• **WORK TO COMPLETE**
Please repeat all of the records, keeping every word unchanged.

• **MATERIAL SHOWN**
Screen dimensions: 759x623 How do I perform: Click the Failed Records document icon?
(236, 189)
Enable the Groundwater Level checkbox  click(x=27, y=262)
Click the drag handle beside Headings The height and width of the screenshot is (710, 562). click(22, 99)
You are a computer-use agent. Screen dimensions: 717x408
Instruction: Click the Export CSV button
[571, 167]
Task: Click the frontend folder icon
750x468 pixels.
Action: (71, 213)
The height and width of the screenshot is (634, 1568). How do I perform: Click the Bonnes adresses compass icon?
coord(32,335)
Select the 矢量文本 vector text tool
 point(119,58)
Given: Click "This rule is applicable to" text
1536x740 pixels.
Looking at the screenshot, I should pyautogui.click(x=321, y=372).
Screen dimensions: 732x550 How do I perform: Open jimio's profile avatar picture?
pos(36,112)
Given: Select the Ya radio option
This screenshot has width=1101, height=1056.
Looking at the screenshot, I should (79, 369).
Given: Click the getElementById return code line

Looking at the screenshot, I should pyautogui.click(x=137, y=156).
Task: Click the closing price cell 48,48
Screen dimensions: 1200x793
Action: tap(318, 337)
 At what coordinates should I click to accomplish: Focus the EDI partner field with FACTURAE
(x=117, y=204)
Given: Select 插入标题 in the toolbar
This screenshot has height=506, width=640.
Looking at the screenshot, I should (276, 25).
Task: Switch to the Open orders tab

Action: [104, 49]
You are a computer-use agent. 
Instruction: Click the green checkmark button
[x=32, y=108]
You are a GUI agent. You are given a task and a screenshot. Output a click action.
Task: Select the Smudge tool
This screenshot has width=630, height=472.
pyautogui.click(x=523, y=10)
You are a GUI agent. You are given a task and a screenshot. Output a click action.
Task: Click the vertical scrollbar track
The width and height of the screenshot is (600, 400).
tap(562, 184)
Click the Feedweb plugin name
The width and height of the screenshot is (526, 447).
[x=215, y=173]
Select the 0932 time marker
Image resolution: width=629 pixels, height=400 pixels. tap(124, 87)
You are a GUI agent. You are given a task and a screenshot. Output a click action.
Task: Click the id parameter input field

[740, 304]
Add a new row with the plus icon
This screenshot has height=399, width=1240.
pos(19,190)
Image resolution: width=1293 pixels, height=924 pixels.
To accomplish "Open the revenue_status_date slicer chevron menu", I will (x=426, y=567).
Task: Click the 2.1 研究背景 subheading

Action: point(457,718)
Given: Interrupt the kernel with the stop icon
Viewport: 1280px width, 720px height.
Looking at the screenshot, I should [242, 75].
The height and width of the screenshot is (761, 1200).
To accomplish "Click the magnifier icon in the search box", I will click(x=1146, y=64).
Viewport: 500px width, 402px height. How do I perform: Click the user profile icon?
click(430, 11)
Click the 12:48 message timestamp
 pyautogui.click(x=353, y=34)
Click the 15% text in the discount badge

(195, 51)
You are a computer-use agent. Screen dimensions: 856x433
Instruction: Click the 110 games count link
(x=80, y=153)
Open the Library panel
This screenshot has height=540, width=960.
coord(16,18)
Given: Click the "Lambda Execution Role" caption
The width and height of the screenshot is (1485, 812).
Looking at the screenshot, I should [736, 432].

• **RESULT OF THIS EXERCISE**
Screen dimensions: 759x623 How do I perform: Click the Failed Records document icon?
(236, 189)
Enable the Groundwater Level checkbox  click(x=27, y=262)
Click the drag handle beside Headings The height and width of the screenshot is (710, 562). click(22, 99)
You are a computer-use agent. Screen dimensions: 717x408
Instruction: Click the Export CSV button
[571, 167]
Task: Click the frontend folder icon
750x468 pixels.
Action: (71, 213)
The height and width of the screenshot is (634, 1568). How do I perform: Click the Bonnes adresses compass icon?
coord(32,335)
Select the 矢量文本 vector text tool
 point(119,58)
Given: Click "This rule is applicable to" text
1536x740 pixels.
Looking at the screenshot, I should pyautogui.click(x=321, y=372).
Screen dimensions: 732x550 How do I perform: Open jimio's profile avatar picture?
pos(36,112)
Given: Select the Ya radio option
This screenshot has width=1101, height=1056.
Looking at the screenshot, I should (79, 369).
Given: Click the getElementById return code line

Looking at the screenshot, I should pyautogui.click(x=137, y=156).
Task: Click the closing price cell 48,48
Screen dimensions: 1200x793
Action: tap(318, 337)
 At what coordinates should I click to accomplish: Focus the EDI partner field with FACTURAE
(x=117, y=204)
Given: Select 插入标题 in the toolbar
This screenshot has height=506, width=640.
Looking at the screenshot, I should (276, 25).
Task: Switch to the Open orders tab

Action: [104, 49]
You are a computer-use agent. 
Instruction: Click the green checkmark button
[x=32, y=108]
You are a GUI agent. You are given a task and a screenshot. Output a click action.
Task: Select the Smudge tool
This screenshot has width=630, height=472.
pyautogui.click(x=523, y=10)
You are a GUI agent. You are given a task and a screenshot. Output a click action.
Task: Click the vertical scrollbar track
The width and height of the screenshot is (600, 400).
tap(562, 184)
Click the Feedweb plugin name
The width and height of the screenshot is (526, 447).
[x=215, y=173]
Select the 0932 time marker
Image resolution: width=629 pixels, height=400 pixels. tap(124, 87)
You are a GUI agent. You are given a task and a screenshot. Output a click action.
Task: Click the id parameter input field

[740, 304]
Add a new row with the plus icon
This screenshot has height=399, width=1240.
pos(19,190)
Image resolution: width=1293 pixels, height=924 pixels.
To accomplish "Open the revenue_status_date slicer chevron menu", I will (x=426, y=567).
Task: Click the 2.1 研究背景 subheading

Action: point(457,718)
Given: Interrupt the kernel with the stop icon
Viewport: 1280px width, 720px height.
Looking at the screenshot, I should [242, 75].
The height and width of the screenshot is (761, 1200).
To accomplish "Click the magnifier icon in the search box", I will click(x=1146, y=64).
Viewport: 500px width, 402px height. How do I perform: Click the user profile icon?
click(430, 11)
Click the 12:48 message timestamp
 pyautogui.click(x=353, y=34)
Click the 15% text in the discount badge

(195, 51)
You are a computer-use agent. Screen dimensions: 856x433
Instruction: Click the 110 games count link
(x=80, y=153)
Open the Library panel
This screenshot has height=540, width=960.
coord(16,18)
Given: Click the "Lambda Execution Role" caption
The width and height of the screenshot is (1485, 812).
Looking at the screenshot, I should [736, 432].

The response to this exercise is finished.